Available records -
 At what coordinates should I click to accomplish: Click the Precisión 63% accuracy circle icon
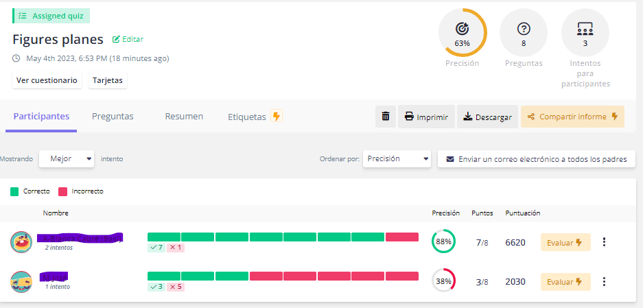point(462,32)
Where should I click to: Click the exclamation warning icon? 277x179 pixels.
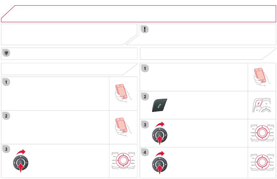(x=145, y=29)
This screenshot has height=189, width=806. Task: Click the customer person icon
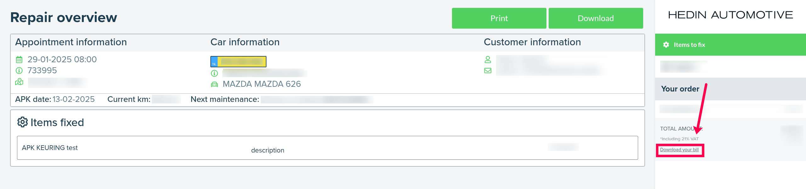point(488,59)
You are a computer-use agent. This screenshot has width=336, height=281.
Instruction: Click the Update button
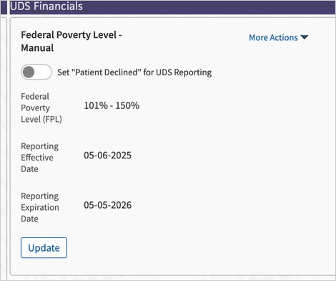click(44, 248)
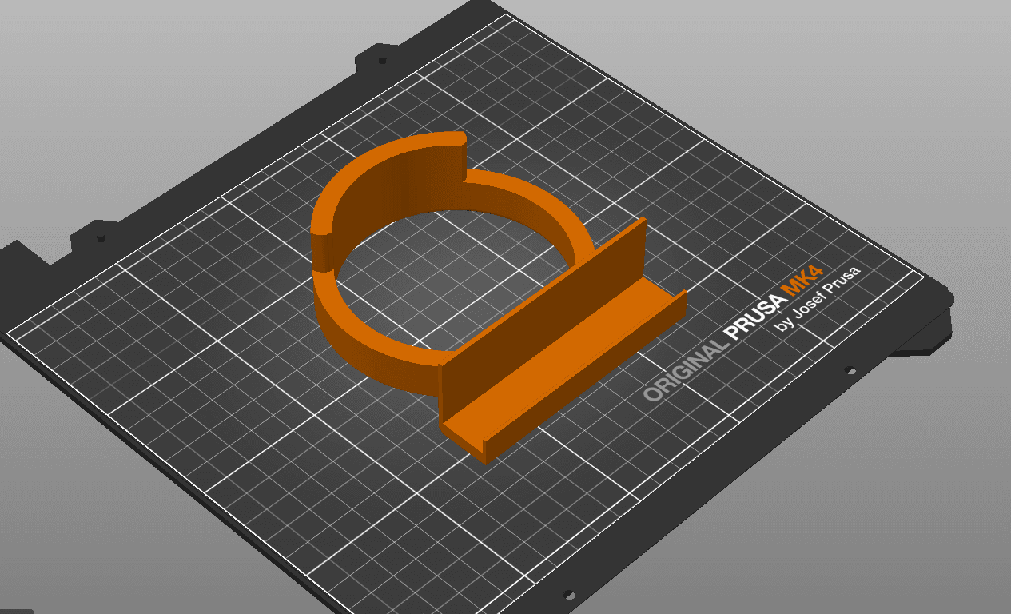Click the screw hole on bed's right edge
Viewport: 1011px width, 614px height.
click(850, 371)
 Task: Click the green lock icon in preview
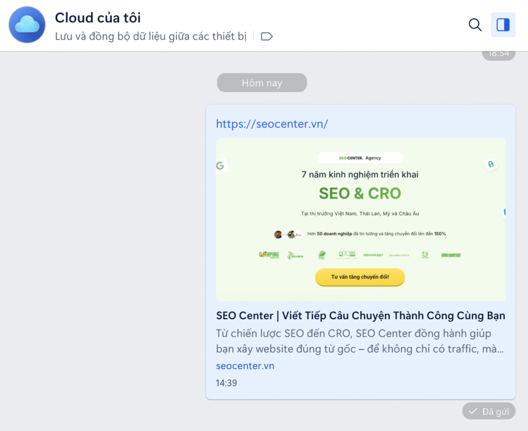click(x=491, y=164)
==
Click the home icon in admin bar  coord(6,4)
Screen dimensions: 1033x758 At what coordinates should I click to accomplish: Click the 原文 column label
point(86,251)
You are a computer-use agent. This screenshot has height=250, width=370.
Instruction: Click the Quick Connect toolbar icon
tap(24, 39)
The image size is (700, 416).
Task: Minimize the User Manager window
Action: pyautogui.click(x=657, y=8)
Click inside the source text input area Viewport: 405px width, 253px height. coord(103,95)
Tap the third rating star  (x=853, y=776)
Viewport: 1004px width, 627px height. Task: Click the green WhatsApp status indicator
==
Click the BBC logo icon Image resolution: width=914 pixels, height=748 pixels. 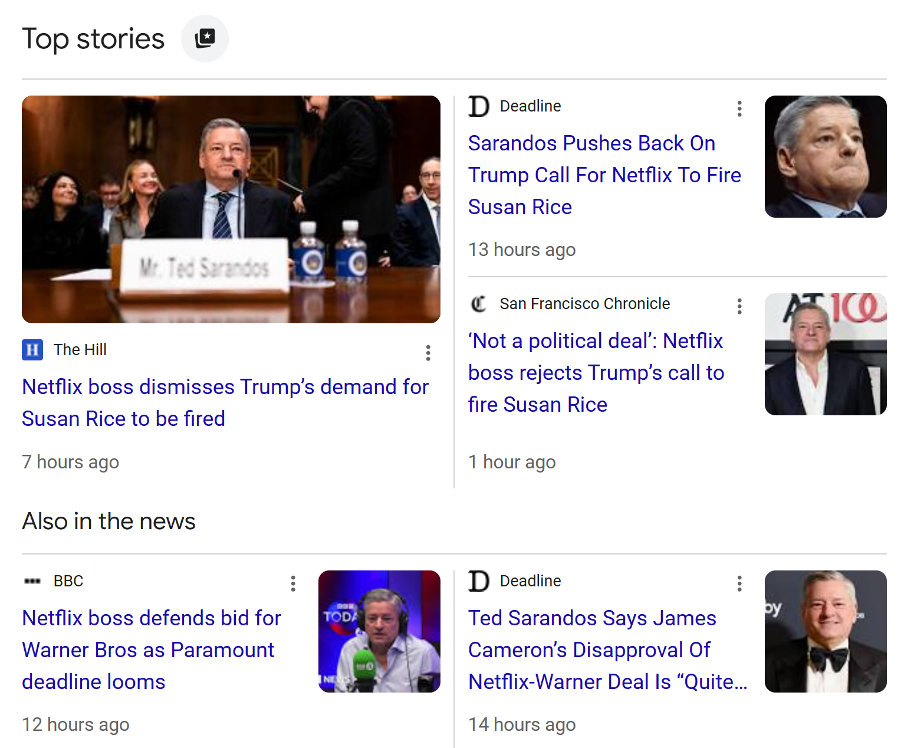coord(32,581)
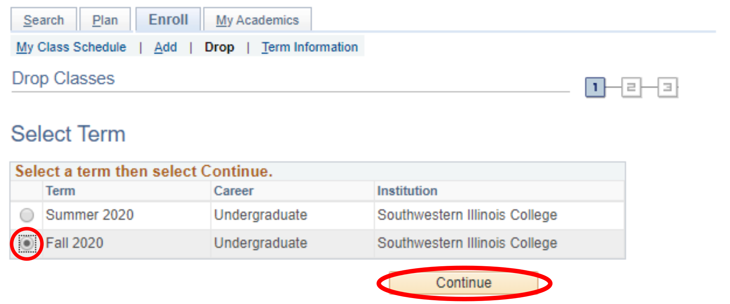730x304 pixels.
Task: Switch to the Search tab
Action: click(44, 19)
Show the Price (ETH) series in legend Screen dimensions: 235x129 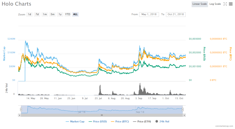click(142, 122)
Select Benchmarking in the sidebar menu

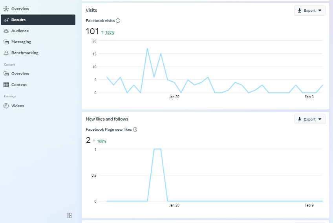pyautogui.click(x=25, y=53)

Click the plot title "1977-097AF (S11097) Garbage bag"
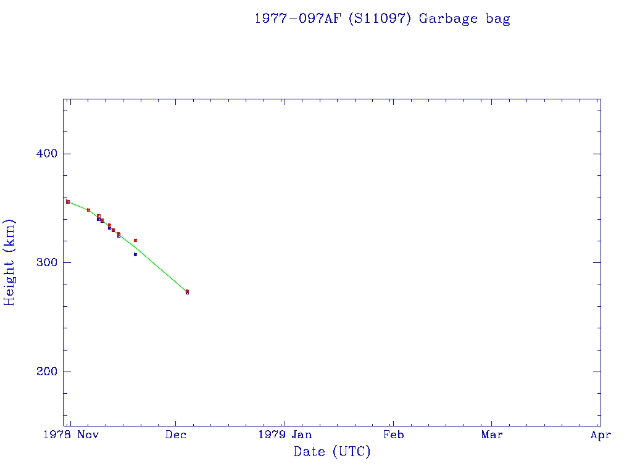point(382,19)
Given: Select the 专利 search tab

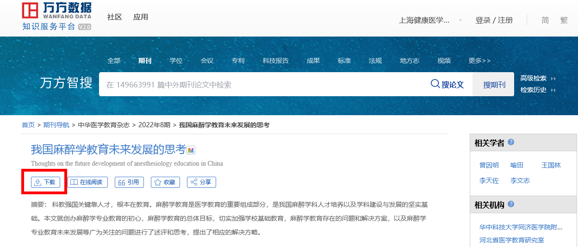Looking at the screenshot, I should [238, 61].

What to produce - Would you copy, unchanged, the stretch of the records above that begins at the line containing "has height=250, width=370." and ends at the line containing "Viewport: 1004px width, 627px", and only that?

Output of the task -
You are a computer-use agent. This screenshot has height=250, width=370.
Instruction: Click the Quick Connect toolbar icon
tap(24, 39)
The image size is (700, 416).
Task: Minimize the User Manager window
Action: pyautogui.click(x=657, y=8)
Click inside the source text input area Viewport: 405px width, 253px height. coord(103,95)
Tap the third rating star  (x=853, y=776)
Viewport: 1004px width, 627px height. Task: Click the green WhatsApp status indicator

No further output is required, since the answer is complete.